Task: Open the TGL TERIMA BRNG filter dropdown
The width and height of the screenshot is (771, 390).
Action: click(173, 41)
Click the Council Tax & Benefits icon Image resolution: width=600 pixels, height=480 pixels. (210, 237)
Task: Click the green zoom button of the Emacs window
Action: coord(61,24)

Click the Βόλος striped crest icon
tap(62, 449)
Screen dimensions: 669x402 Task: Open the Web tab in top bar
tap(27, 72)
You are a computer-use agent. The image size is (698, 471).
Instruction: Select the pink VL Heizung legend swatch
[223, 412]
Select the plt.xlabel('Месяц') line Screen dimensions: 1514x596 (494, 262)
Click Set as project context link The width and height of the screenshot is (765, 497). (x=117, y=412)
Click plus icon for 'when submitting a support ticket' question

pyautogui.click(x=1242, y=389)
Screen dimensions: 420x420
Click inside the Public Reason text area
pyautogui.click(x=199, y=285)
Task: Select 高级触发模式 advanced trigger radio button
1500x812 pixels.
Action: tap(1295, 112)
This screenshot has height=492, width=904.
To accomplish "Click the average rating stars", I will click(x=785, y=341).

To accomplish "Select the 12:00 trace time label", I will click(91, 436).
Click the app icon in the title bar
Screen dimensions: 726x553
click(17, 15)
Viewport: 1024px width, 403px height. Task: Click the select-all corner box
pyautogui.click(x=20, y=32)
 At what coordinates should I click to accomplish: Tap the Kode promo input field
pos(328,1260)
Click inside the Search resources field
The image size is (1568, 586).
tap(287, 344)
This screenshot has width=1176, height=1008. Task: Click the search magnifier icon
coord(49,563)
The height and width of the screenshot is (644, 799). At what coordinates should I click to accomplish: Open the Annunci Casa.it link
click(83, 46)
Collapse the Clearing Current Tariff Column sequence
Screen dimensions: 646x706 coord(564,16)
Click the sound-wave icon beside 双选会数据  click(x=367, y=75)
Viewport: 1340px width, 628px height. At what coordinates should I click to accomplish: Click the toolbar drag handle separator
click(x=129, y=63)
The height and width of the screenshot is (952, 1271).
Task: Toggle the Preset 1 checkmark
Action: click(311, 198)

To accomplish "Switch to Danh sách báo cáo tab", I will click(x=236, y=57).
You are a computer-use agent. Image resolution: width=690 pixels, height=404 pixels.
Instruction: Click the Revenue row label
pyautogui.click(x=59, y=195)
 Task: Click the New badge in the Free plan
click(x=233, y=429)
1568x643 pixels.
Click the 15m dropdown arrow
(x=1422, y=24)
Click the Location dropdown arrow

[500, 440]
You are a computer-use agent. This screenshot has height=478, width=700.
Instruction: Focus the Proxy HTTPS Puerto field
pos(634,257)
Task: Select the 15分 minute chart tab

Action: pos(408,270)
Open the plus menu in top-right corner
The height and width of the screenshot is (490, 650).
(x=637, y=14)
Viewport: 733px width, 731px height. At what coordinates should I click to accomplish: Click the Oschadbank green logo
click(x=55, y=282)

• _Instructions to follow_: Return each full line of the entries that contains the word "agent".

• _Output for this task_:
You are a computer-use agent. The image size is (698, 471).
You are a computer-use agent. Image resolution: width=690 pixels, height=404 pixels.
You are a computer-use agent. This screenshot has height=478, width=700.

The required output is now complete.